• _Document extract_
┌──
The Trends Data Scientists are Watching

Artificial intelligence is all around us.

Unlocking your phone with facial recognition requires AI. So does using a voice assistant. As you type an email or text, spell check — which is powered by AI — ensures your content is free of errors. Your recommended streaming options on Netflix are generated by AI, and your bank’s fraud detection system is dependent on it.

AI is not just the imaginary tech of our favorite sci-fi media — it is very real, and it powers our entertainment, security, work and almost everything else we touch.

As an AI subset, machine learning is also all around us: in healthcare, spam filters, commute estimates and more. Allied Market Research points out that machine learning — and AI as a whole — is driving innovation in data science and will drive the entire industry’s growth.

According to Verified Market Research, the AI market was valued at more than $51 billion in 2020. By 2028, it is projected to reach more than $641 billion — a compound annual growth rate of just over 36 percent. Machine learning will grow at a rate of nearly 39 percent between 2021 and 2029, from $21 billion to almost $210 billion.

Data scientists are watching that growth and the tech trends that accompany it. Built In NYC sat down with future-focused data scientists from Northwestern Mutual, Notified, iCapital and Reonomy to learn which developments in AI and machine learning they’re taking note of and how they anticipate those trends to affect their work and the data science industry as a whole.

Northwestern Mutual colleagues on a team video call — Northwestern Mutual

Ning Xu

Assistant Director, Data Science and Analytics • Northwestern Mutual

Northwestern Mutual designs tech that helps make finance accessible anywhere and to anyone.
└──
• _Supplied data_
┌──
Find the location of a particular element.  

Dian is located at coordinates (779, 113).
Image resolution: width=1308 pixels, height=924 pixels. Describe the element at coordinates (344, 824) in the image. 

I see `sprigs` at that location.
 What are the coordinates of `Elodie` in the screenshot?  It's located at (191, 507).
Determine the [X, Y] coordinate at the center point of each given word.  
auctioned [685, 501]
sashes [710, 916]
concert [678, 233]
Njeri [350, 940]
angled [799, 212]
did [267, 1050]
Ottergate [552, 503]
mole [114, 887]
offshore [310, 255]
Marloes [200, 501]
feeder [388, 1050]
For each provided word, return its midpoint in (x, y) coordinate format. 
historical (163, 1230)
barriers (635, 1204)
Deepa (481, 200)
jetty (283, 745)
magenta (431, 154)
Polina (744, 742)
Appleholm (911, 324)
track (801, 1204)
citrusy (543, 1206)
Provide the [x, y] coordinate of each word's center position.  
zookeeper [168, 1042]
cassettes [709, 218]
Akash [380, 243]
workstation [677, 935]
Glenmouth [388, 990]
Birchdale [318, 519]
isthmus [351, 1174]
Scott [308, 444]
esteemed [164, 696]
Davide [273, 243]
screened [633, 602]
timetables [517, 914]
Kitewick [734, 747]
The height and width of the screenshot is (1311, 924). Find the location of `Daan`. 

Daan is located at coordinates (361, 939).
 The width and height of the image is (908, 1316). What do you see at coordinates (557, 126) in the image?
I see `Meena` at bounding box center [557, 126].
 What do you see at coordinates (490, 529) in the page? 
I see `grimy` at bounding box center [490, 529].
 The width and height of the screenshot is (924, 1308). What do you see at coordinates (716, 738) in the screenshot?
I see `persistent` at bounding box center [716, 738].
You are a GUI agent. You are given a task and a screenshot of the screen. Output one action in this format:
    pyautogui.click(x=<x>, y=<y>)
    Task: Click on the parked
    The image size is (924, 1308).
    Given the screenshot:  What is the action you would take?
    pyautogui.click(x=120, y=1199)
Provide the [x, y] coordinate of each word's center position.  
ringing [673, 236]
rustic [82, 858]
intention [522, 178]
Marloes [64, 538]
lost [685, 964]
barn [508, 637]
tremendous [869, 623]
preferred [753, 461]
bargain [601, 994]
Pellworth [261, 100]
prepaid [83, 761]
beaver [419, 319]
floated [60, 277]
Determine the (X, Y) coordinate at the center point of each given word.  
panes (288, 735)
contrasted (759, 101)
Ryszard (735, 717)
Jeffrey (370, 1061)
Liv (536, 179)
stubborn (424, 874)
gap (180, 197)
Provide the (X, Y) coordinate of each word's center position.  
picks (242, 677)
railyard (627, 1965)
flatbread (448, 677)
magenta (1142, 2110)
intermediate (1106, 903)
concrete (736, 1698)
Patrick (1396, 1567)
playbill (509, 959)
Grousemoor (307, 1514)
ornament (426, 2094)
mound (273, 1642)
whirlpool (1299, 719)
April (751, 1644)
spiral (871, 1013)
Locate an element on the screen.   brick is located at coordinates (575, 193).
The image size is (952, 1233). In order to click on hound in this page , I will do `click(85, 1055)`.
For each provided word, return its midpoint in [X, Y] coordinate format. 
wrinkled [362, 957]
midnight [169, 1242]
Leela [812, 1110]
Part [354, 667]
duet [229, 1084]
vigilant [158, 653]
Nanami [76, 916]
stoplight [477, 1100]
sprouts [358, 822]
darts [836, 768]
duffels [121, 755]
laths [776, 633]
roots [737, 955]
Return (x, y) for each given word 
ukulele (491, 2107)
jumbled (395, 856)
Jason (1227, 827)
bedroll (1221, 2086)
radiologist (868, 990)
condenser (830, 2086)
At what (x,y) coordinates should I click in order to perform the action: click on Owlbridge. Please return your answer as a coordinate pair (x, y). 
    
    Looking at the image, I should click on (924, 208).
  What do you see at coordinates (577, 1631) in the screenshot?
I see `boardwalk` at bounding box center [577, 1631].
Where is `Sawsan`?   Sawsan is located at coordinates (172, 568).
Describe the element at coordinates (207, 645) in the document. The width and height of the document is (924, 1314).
└──
• _To do_
1. Rewrite the listing from the line with "flatbread (448, 677)" up to and including the line with "roots [737, 955]", replacing "spiral" with "helix" and keeping everything else the same.
2. Carry on the article about AI and machine learning trends that data scientists are watching, starting after its last sentence.

• _Final results_
1.
flatbread (448, 677)
magenta (1142, 2110)
intermediate (1106, 903)
concrete (736, 1698)
Patrick (1396, 1567)
playbill (509, 959)
Grousemoor (307, 1514)
ornament (426, 2094)
mound (273, 1642)
whirlpool (1299, 719)
April (751, 1644)
helix (871, 1013)
Locate an element on the screen.   brick is located at coordinates (575, 193).
The image size is (952, 1233). In order to click on hound in this page , I will do `click(85, 1055)`.
For each provided word, return its midpoint in [X, Y] coordinate format. 
wrinkled [362, 957]
midnight [169, 1242]
Leela [812, 1110]
Part [354, 667]
duet [229, 1084]
vigilant [158, 653]
Nanami [76, 916]
stoplight [477, 1100]
sprouts [358, 822]
darts [836, 768]
duffels [121, 755]
laths [776, 633]
roots [737, 955]

2.
What’s one data science trend you’re watching closely right now, and why?

One data science trend that continues to draw increasing attention is AI bias. It’s not uncommon to see headlines about companies being sued over AI-generated discrimination, like a photo algorithm biased against certain ethnicities or a credit assessment algorithm biased against certain genders.

I believe that bias always exists at some level. Unfortunately, AI systems could magnify those biases to create a bigger concern. We’re seeing implementation of machine learning and AI applications across all industries and at a large scale. Within the insurance industry, we see AI used to identify prospective customers, assess risk, and to determine premiums, underwriting and claim assessment. While AI can have numerous benefits and be a driving engine for critical decision making, it can also increase the potential scale of bias. If these AI systems are trained based on biased data or historical inequalities, they could reinforce the bias against certain groups by gender, race, income and more.

What influence will this trend have on your industry?

The insurance industry is highly regulated, and we’ve seen a continuous increase in regulatory oversight and guidelines on AI usage. Regulations are being placed on AI-relevant data privacy — the California Consumer Privacy Act went into effect in 2020 and impacts how we collect, store and use data.

Northwestern Mutual plays a lead role in the insurance industry, and we’re on the forefront of enforcing change to reduce bias. The data science and analytics vertical within Northwestern Mutual has dedicated roles in bias testing and monitory function. Our analytics review committee examines all machine learning models and evaluates potential bias. As data scientists, it’s critical that we review new regulations and guidelines and think through how to build and deploy responsible AI and machine learning models. We pay extra attention to the data to make sure it represents what should be and not just what is.

Adrian Czebiniak

Chief Data Officer • iCapital

iCapital’s online financial platform changes how alternative investments are bought and sold through the development of tech-based solutions.

What’s one data science trend you’re watching closely right now, and why?

I am closely watching composite artificial intelligence: the practice of breaking down a problem into smaller chunks that can be solved by different AI techniques and then combined to achieve a solution. By combining hyper-specific technologies in a seamless way, we are moving from a one-size-fits-most approach to one that is custom tailored.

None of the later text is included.